De la información que publica la Secretaría de Protección Civil estatal en el caso de Cantaluna, no se logra concluir quién fue el director responsable de obra, pero sí quién hizo la memoria de cálculo. Se trata del ingeniero Pedro Pablo Gutiérrez López, que al momento de firmarla era DRO número 179, según el dictamen que elaboró la dependencia (que por error lo consigna como Ramírez López).

El Consejo Nacional de Prevención de Desastres (Cenapred), emitió una opinión técnica con el folio SSPC/CENAPRED/DG/01048/2021 sobre ese cálculo, y establece que los daños se originaron por la interacción entre consideraciones de diseño no adecuadas, y una construcción deficiente. El Cenapred pone unos datos del mal cálculo: por ejemplo, que se usó un diseño simplificado para mampostería de los años 70 y cargas vivas con base en el Reglamento de Construcción de la Ciudad de México de esos años (15 anteriores al sismo de 1985); y que para el coeficiente sísmico se usó una medición que es válida para construcción con muros confinados con castillos y dalas, pero no en el tipo que se empleó en Cantaluna, sin castillos. Y otros más.

Pablo Gutiérrez Añorve, ofreciendo su “ayuda” a los especialistas del Sistema Nacional de Protección Civil

La memoria de cálculo es el documento básico de la construcción; sin ella, los arquitectos o ingenieros no pueden construir nada. Por eso es un Director Responsable de Obra el encargado de hacerla, porque es responsable de lo que se construye, en lo que se refiere en este caso a concreto y metal. Varillas y cemento.

A los pocos días del sismo, apareció en Cantaluna un arquitecto que ofreció vender a los condóminos un dictamen que les permitiría demandar a la empresa. Se trata de Pablo Gutiérrez Añorve, hijo del DRO que hizo la cuestionada memoria de cálculo. Les ofrecía dictámenes de 5 mil pesos por edificio a condición de que se organizaran para que él los hiciera todos. Su oferta: que él había hecho la memoria de cálculo (de la que la empresa se había apartado) y por tanto conocía cómo estaba todo en Cantaluna.

Este miércoles, un día después de que la coordinadora nacional de Protección Civil, Laura Velázquez Alzúa, visitó Cantaluna, llegó el personal especializado de esa dependencia. Antes de que comenzaran su trabajo, Gutiérrez Añorve se presentó con ellos.
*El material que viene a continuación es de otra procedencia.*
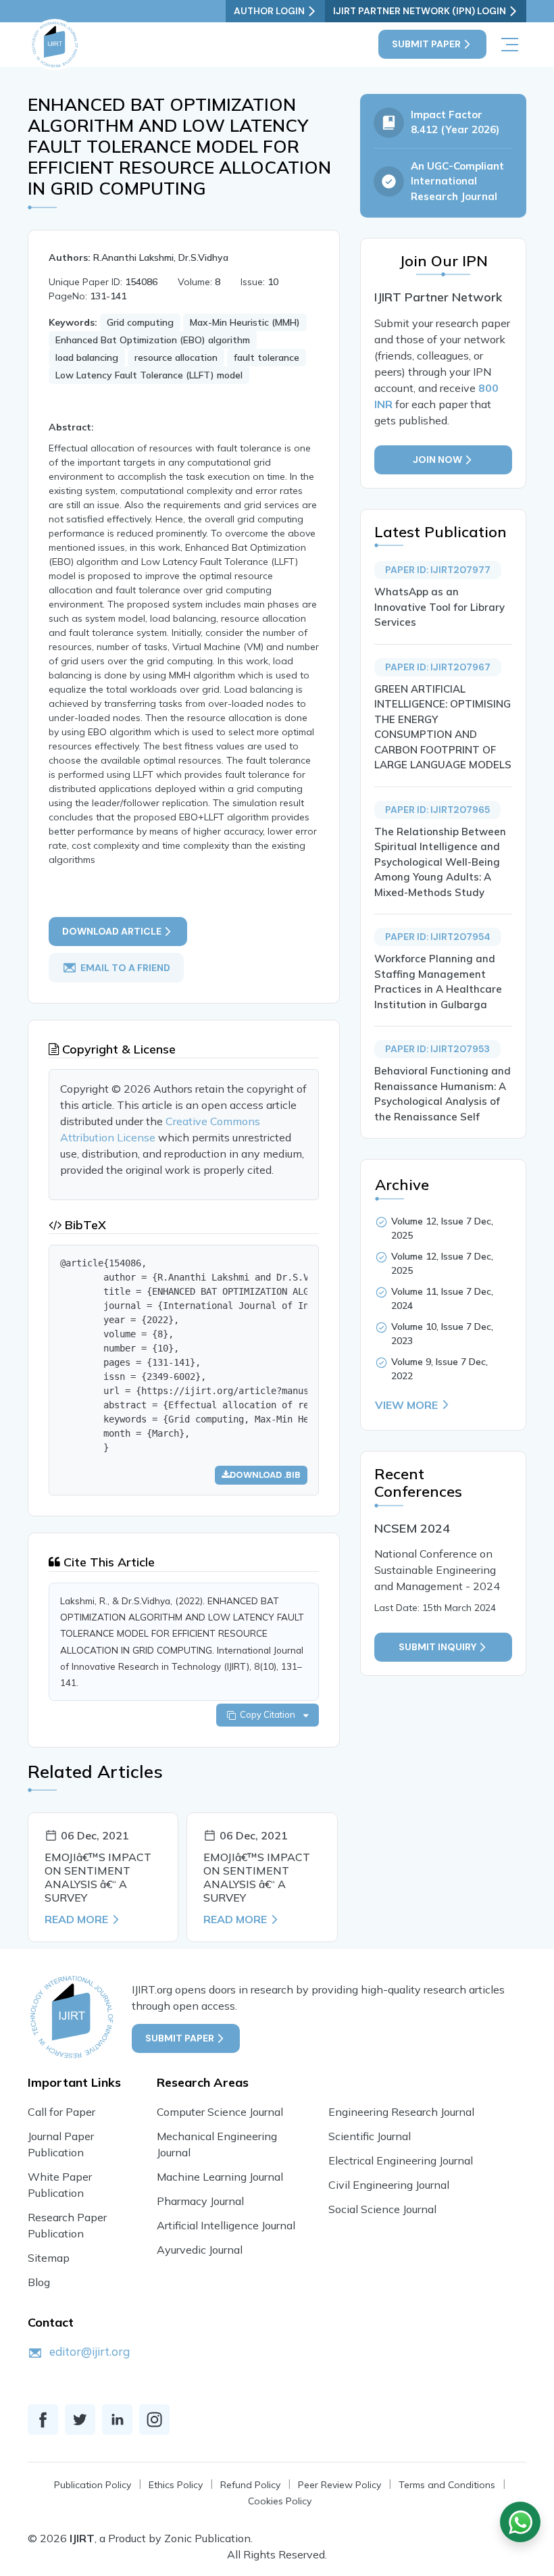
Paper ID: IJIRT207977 (437, 570)
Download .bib (265, 1475)
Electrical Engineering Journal (400, 2160)
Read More (76, 1919)
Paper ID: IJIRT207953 (437, 1049)
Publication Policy (92, 2485)
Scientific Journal (369, 2136)
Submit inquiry (437, 1647)
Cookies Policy (279, 2501)
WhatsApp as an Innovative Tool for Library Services (439, 606)
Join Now (437, 459)
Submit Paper (426, 44)
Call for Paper (61, 2112)
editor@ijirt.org (89, 2351)
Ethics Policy (176, 2485)
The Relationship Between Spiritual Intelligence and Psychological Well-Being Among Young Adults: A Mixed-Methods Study (440, 862)
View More (406, 1405)
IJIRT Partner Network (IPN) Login (419, 11)
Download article (111, 931)
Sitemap (49, 2257)
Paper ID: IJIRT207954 (437, 937)
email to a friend (125, 967)
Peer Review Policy (339, 2485)
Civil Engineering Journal (388, 2184)
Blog (39, 2282)
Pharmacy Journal (200, 2201)
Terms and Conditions (447, 2485)
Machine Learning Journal (220, 2176)
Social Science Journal (382, 2209)
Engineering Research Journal (401, 2112)
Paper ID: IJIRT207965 (437, 809)
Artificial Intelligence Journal (226, 2225)
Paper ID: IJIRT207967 (437, 667)
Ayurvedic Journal (200, 2249)
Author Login (269, 11)
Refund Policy (250, 2485)
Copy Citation (269, 1714)
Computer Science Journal (220, 2112)
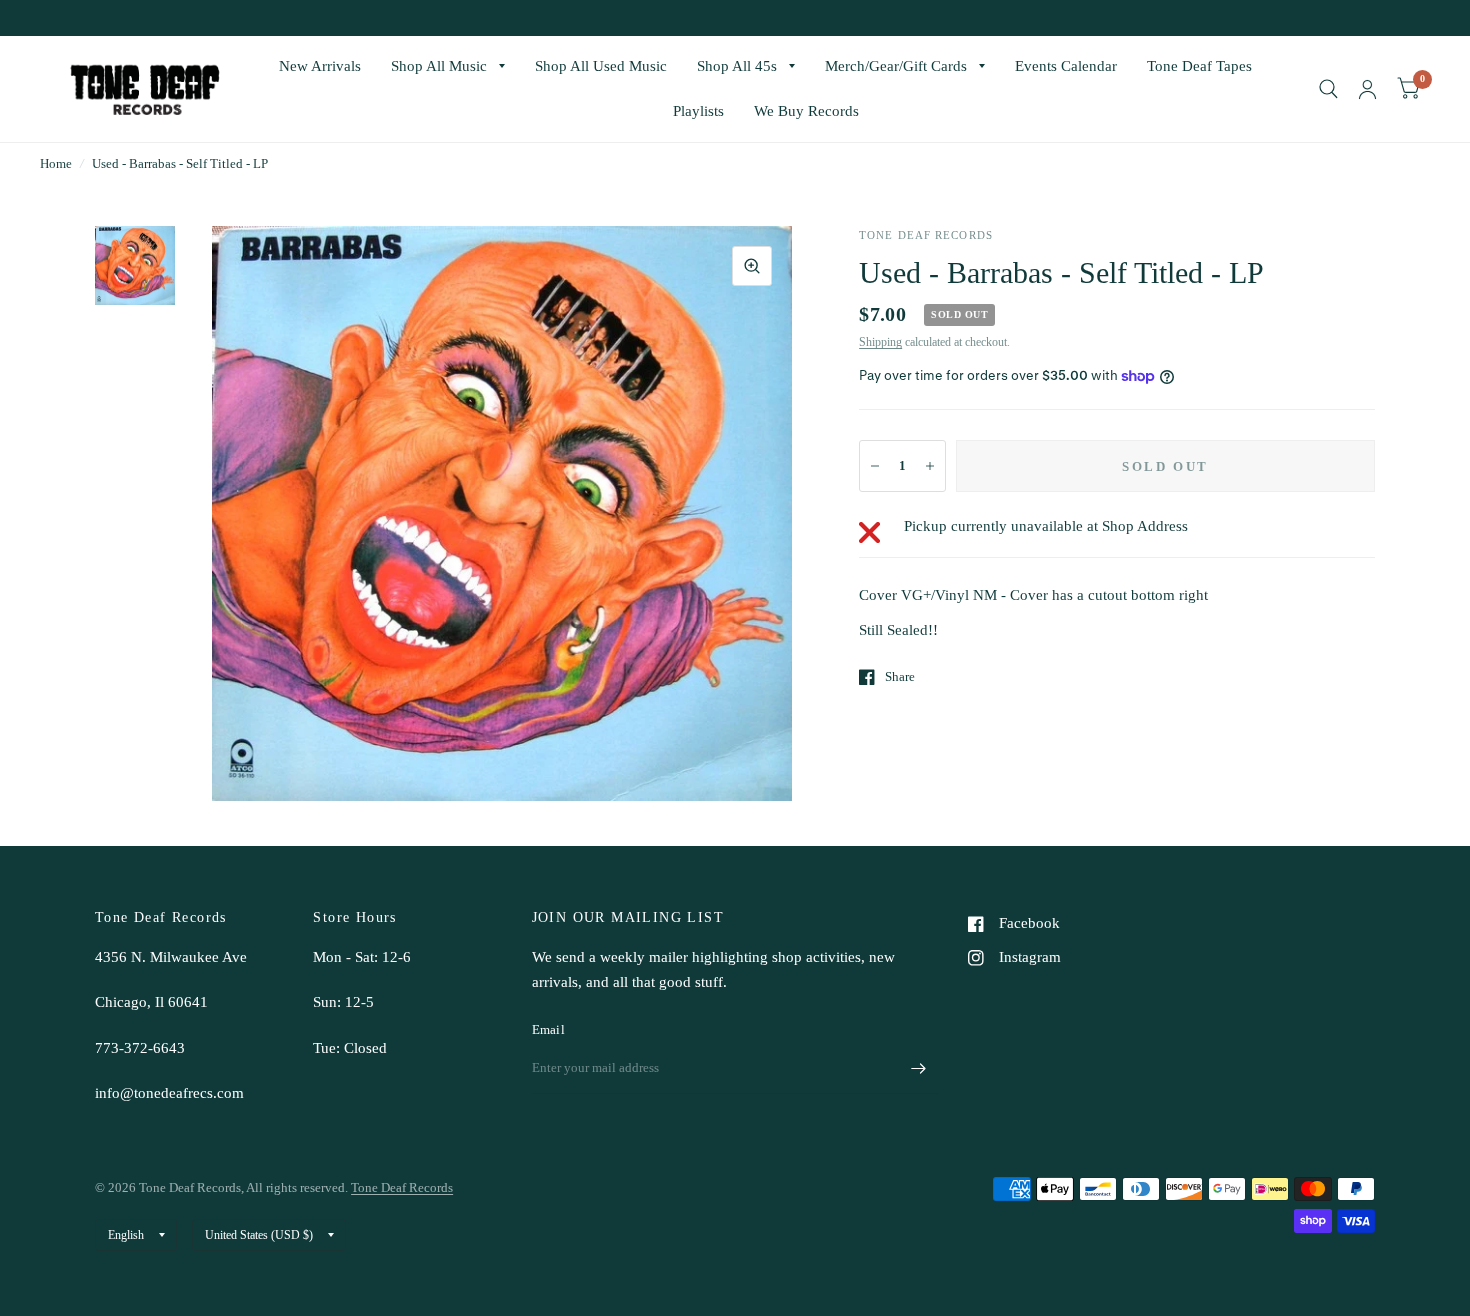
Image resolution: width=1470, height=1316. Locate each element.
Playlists (698, 111)
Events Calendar (1066, 66)
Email (548, 1029)
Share (900, 676)
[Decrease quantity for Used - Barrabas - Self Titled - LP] (875, 466)
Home (56, 163)
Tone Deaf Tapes (1199, 66)
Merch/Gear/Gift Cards (896, 66)
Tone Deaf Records (402, 1187)
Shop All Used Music (601, 66)
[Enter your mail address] (918, 1068)
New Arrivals (320, 66)
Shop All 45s (737, 66)
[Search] (1328, 89)
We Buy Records (806, 111)
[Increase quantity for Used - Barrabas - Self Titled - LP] (930, 466)
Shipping (880, 342)
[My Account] (1367, 89)
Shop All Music (439, 66)
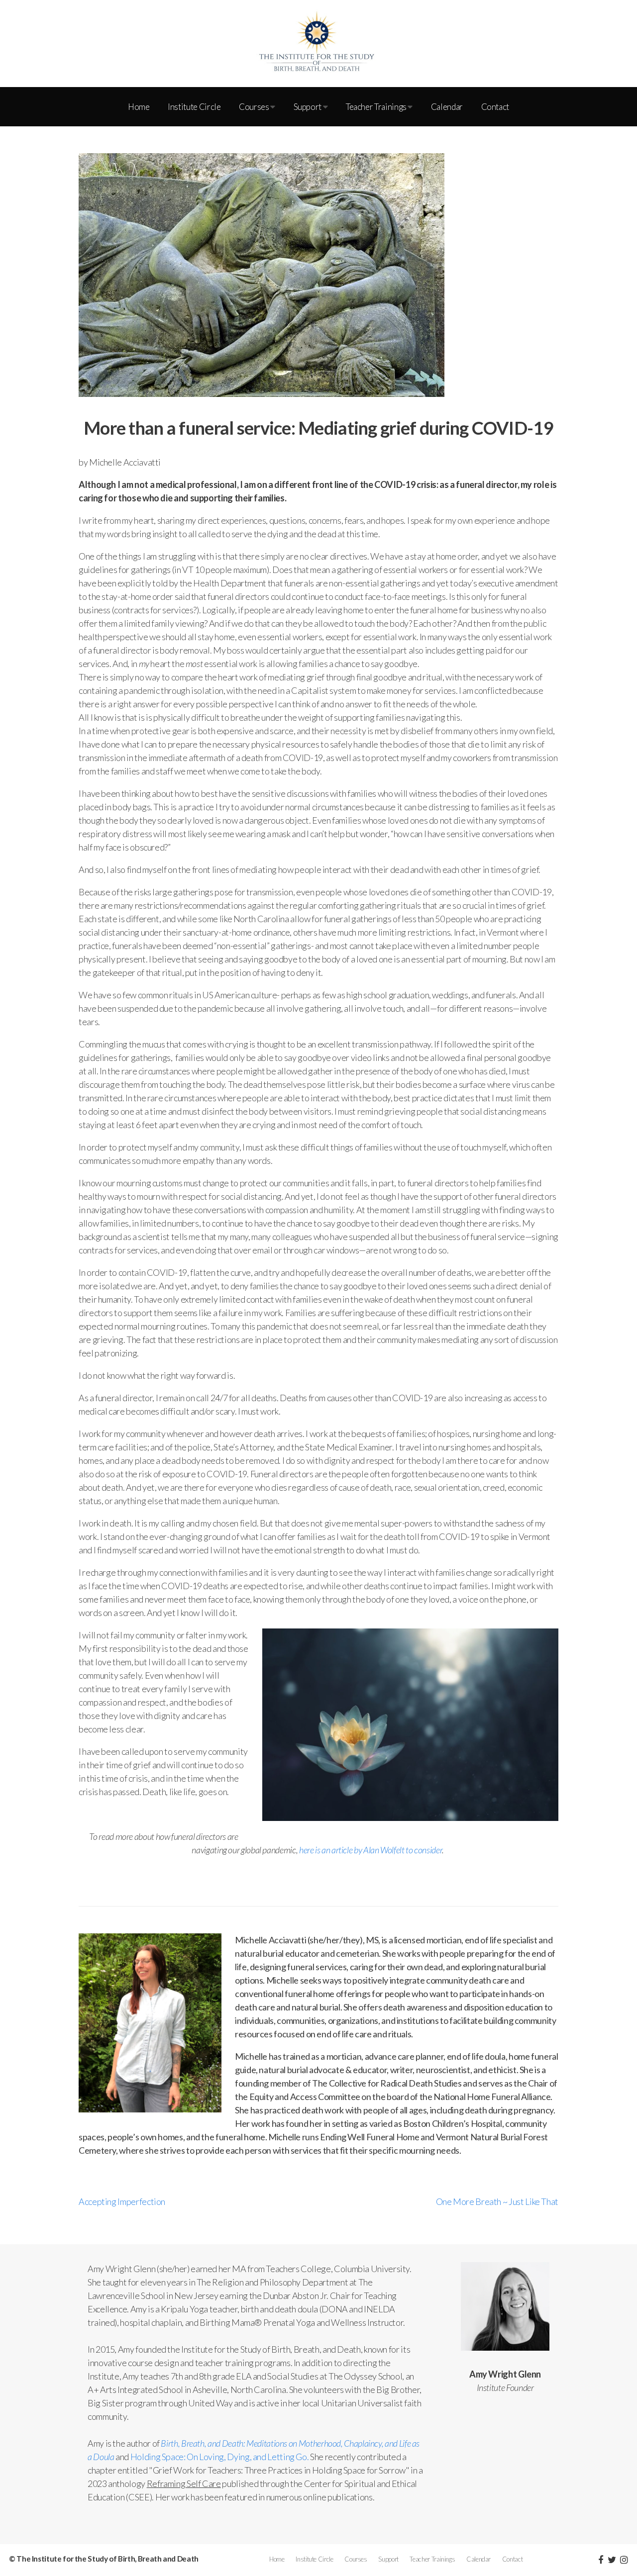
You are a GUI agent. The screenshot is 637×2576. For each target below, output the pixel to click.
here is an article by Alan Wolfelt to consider (370, 1849)
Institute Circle (194, 106)
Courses (254, 106)
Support (308, 106)
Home (139, 106)
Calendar (447, 106)
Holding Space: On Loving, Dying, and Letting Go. (219, 2456)
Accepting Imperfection (122, 2201)
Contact (495, 106)
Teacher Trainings (377, 106)
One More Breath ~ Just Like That (497, 2201)
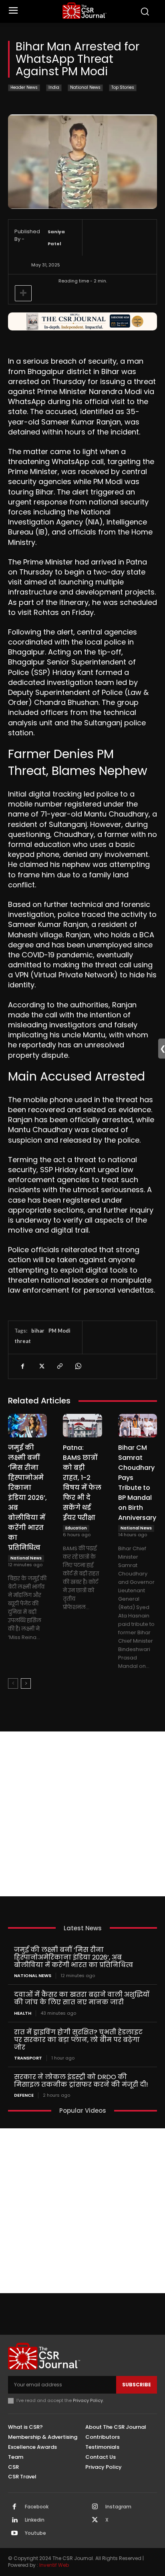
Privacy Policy (88, 2400)
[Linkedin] (14, 2520)
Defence (24, 2095)
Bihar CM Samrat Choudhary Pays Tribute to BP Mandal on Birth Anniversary (137, 1482)
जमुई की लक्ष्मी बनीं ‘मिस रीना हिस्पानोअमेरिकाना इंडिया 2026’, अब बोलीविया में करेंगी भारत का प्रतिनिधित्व (27, 1497)
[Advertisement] (82, 1813)
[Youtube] (14, 2533)
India (53, 87)
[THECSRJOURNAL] (84, 10)
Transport (28, 2058)
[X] (41, 1366)
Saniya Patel (56, 237)
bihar (37, 1330)
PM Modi (59, 1330)
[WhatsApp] (78, 1366)
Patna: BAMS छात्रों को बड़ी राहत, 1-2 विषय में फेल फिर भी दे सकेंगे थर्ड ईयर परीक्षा (82, 1482)
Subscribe (136, 2384)
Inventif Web (54, 2565)
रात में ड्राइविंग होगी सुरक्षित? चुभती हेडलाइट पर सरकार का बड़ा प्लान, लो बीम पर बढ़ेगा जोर (78, 2040)
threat (22, 1341)
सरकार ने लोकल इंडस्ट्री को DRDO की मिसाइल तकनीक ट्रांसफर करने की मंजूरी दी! (81, 2080)
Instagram (118, 2507)
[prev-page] (13, 1683)
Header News (24, 87)
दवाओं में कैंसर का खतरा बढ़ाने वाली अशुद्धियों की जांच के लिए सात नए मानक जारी (81, 1998)
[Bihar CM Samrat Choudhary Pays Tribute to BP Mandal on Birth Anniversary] (137, 1425)
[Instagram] (95, 2507)
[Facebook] (22, 1366)
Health (22, 2013)
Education (76, 1528)
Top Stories (122, 87)
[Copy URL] (59, 1366)
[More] (23, 293)
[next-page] (26, 1683)
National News (85, 87)
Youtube (35, 2533)
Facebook (36, 2507)
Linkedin (34, 2520)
Les dijo que él con su padre había hecho la memoria de cálculo, y les ofreció que, para que no tuvieran que revisar por su cuenta todos los edificios, él les proporcionaría la información, que ya tenía disponible. Se ahorrarían así un buen trabajo.

Este caso, sin embargo, saca a la luz la forma de operar de estos personajes que deberían ser las personas con mayor estatura moral y profesional, pero que, en algunos casos, dejan mucho que desear. Cuando ocurrieron las inundaciones en la zona Diamante, se habló de llegar a fondo respecto a quiénes habían autorizado las licencias de construcción, pero nada se dijo de los directores responsables de obra, que levantaron las viviendas en zonas de humedales.

En el país, las cosas van cambiando poco a poco. El DRO que construyó el colegio Rebsamen, derrumbado por el sismo de 2017, que causó varias muertes, fue condenado a más de 100 años de prisión; y los bomberos que certificaron la idoneidad del local de la Guardería ABC, están sujetos a proceso.

Cuando un DRO ve que el constructor se aparta de lo que planteó en su memoria de cálculo, como en Cantaluna, está obligado legalmente a denunciarlo al municipio, para que se retire la licencia de construcción. No hacerlo es un delito. Pablo Gutiérrez Añorve no debería andar como coadyuvante de los especialistas del Sistema Nacional de Protección Civil, debería estar siendo imputado penalmente.